The elapsed time was years, but it wasn’t due to insistence or these tests. It was caught up in design. The end product, which is in now, is still a compromise on the design side and hopefully we can straighten it out over time.
I just wanted to make it clear that the tests were not the bottle neck.
I noticed that too! Not the tests. I helped wrote those and while they were irritating it wasn’t more than a few hours.
Also I have no doubt that Michael’s alternative would’ve been relatively similar to implement even if it might have had more combinatorial issues in testing.
We could’ve implemented and compared both approaches before deciding which to use and it would still have saved time compared to the drawn out disagreement.
Michael had a prototype implementation. I put up a design with a prototype. It was deadlocked on design principles.
The current implementation is a compromise that looks a lot like Michael’s, but with some key changes that will allow us to move towards a better design sooner. This was one of the last things before we decided to split up who has ultimate decision making power (to be used when there’s a deadlock):
- Daniel: math library, Stan library as it pertains to interface API
- Bob: Stan language
- Michael: Stan library as it pertains to the algorithms.
Since this refactor landed, we’ve already moved forward with the logger! We’ll get to a better design that makes it easy for external developers soon enough.
Yeah I had forgotten that part. The lack of progress was even worse than I remembered!
My main point was that we did it to ourselves, not that the testing did it to us.

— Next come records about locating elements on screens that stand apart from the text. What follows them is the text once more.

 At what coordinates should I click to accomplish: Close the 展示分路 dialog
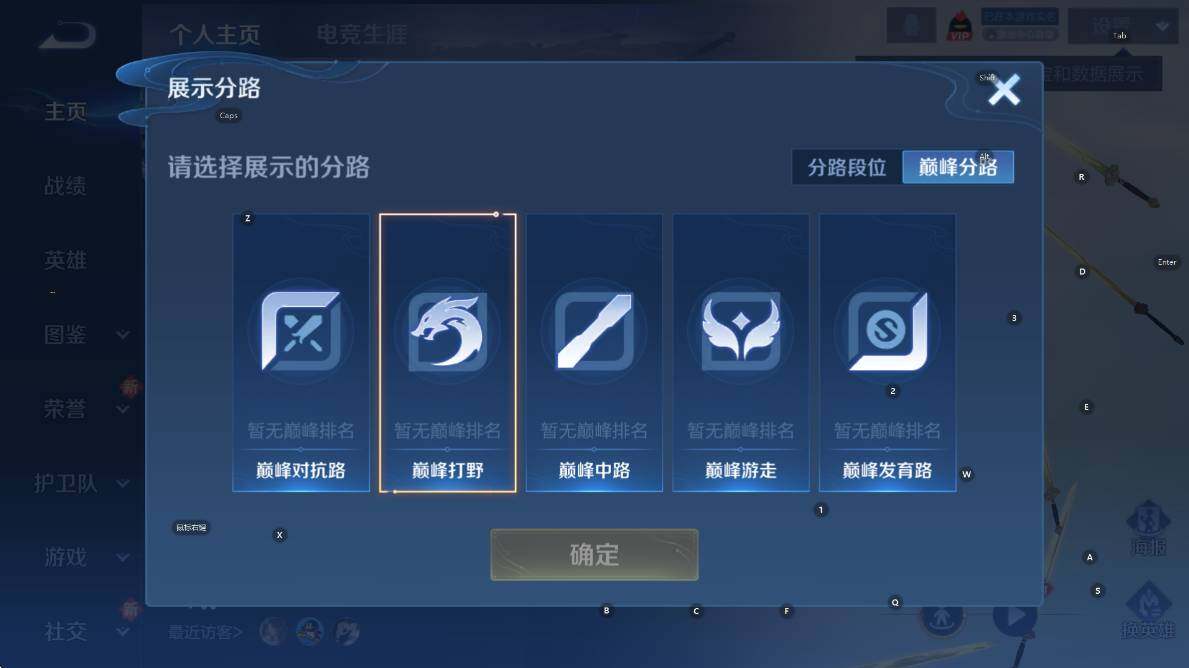(1004, 90)
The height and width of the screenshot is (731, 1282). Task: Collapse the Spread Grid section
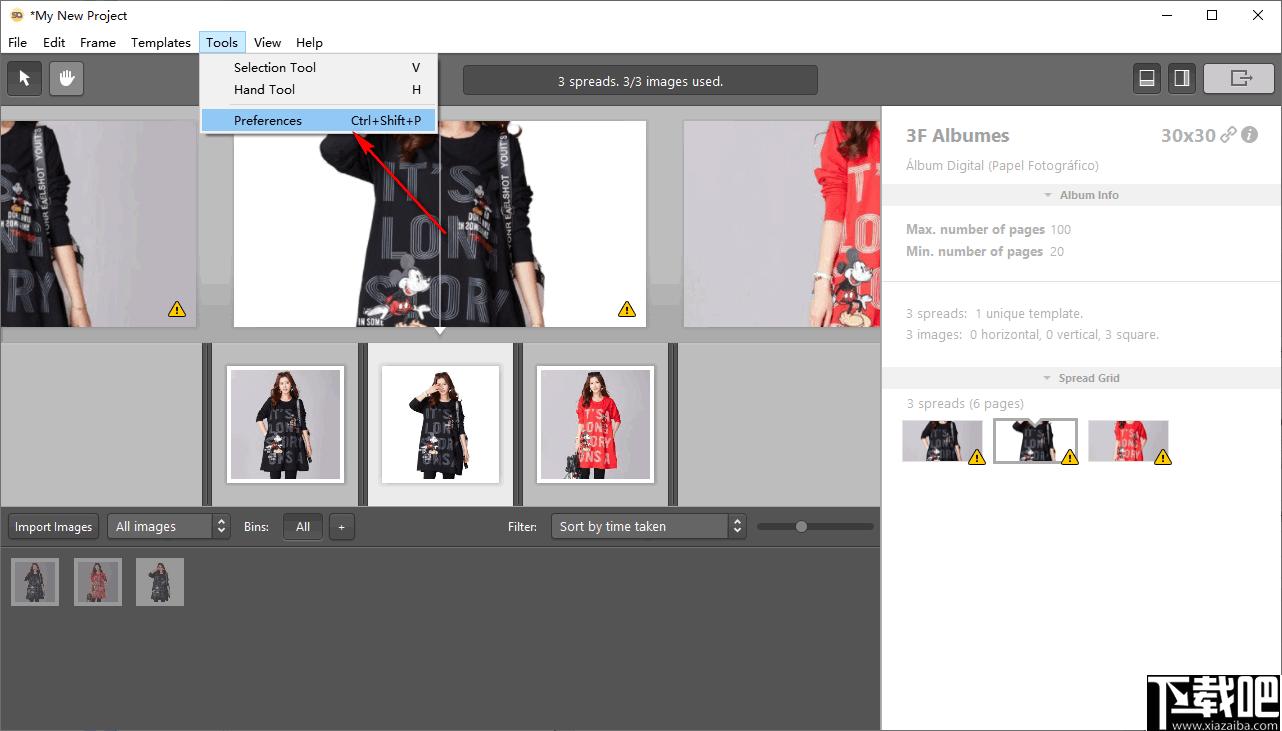click(x=1080, y=378)
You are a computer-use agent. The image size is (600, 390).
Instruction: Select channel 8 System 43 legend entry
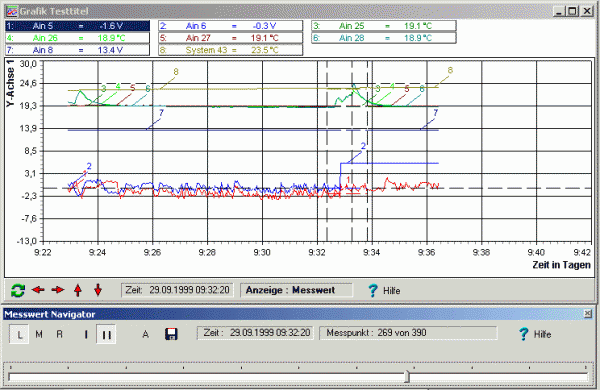231,50
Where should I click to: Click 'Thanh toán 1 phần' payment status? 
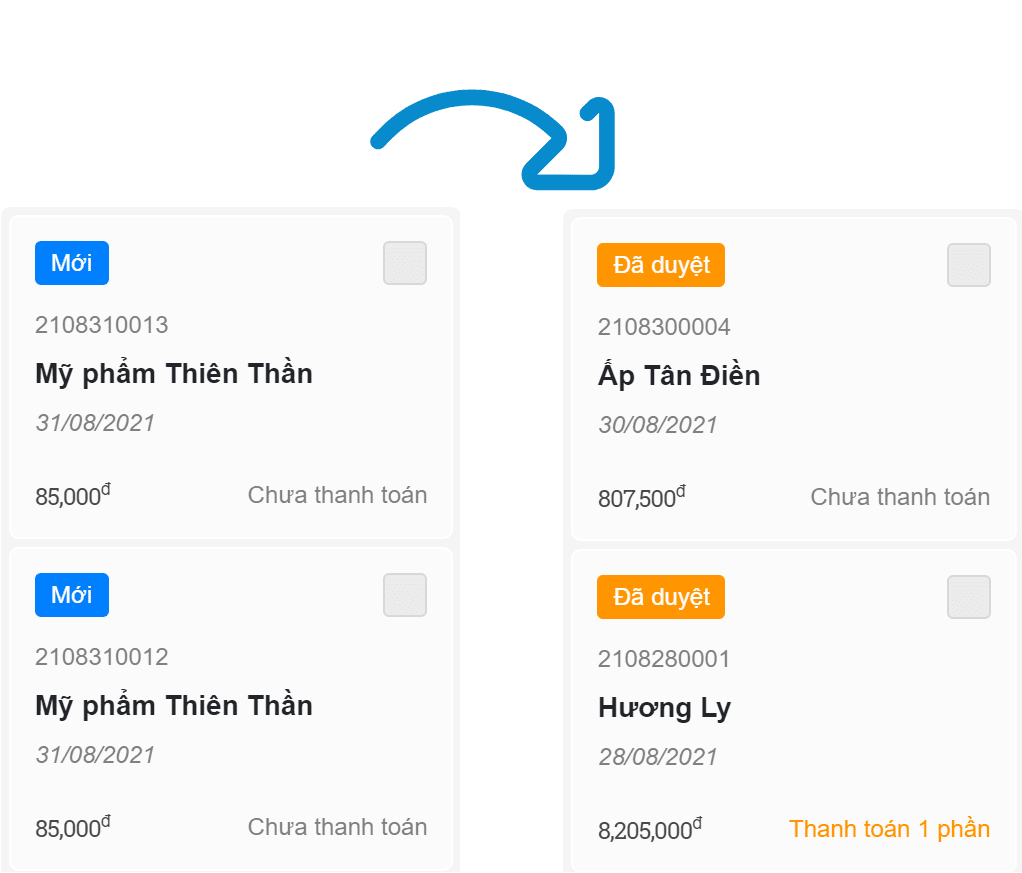coord(889,829)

The testing helped me move quicker. Btw, thanks for writing the instrumented callbacks and all the other tests! They came in handy with the logger implementation. It’s so much easier to move things quickly when there are tests in place.
I think you’ve said this a half dozen times now but you’re still welcome! :) I like to put my time where my mouth is.
Sorry—didn’t mean to imply it was only the testing. Definitely debating the design took a lot of effort, and we never did get to consensus.
Do you think it would’ve been faster if we hadn’t insisted on maintaining identical behavior to what we have now?
Great question. It would have been faster, but not by much. I can guarantee that it would have been buggy with bugs that wouldn’t have been detected and would take along time to hunt down.
It would have felt like the bad place we were in after Stan 2. I had a golden test set up with one model that was good and one bad model, which is why I didn’t notice the change in the rejections. I think I spent half the coding time actually working through some really subtle things that we never thought to unit test. There are tests in there now, but I’ll just say having coding against a reference implementation made things easier, not harder.